▸ INFORMATION SHOWN:
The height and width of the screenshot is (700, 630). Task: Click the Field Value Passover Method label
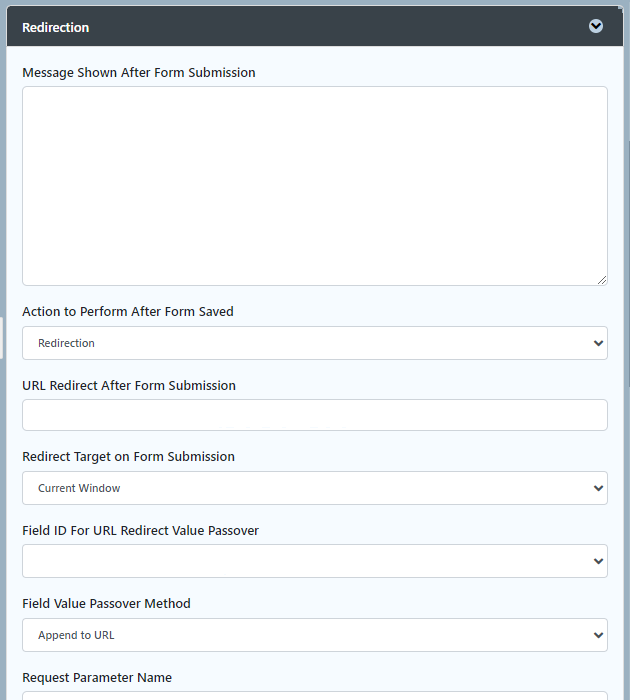107,604
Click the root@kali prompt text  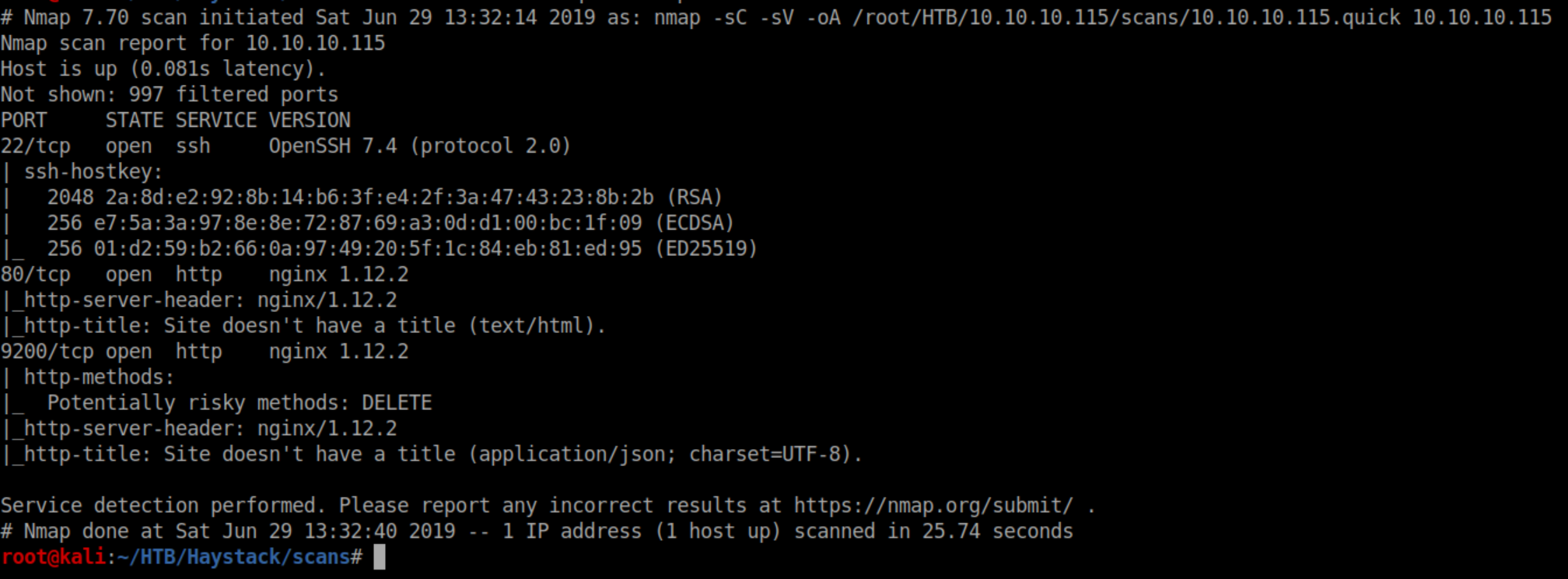pyautogui.click(x=53, y=557)
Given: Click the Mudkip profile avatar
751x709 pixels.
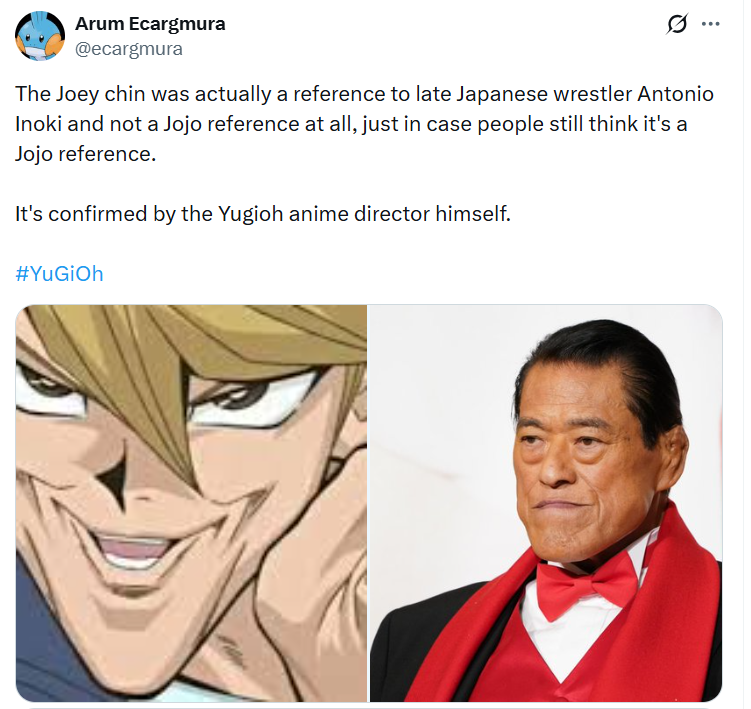Looking at the screenshot, I should 40,36.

▸ PROBLEM DESCRIPTION:
Only the lines from the one containing "Given: Click the Mudkip profile avatar" through the last line of the entries, both included, should be repeated exactly, and the pictures should be left out.

▸ TASK RESULT:
Given: Click the Mudkip profile avatar
751x709 pixels.
Looking at the screenshot, I should 40,36.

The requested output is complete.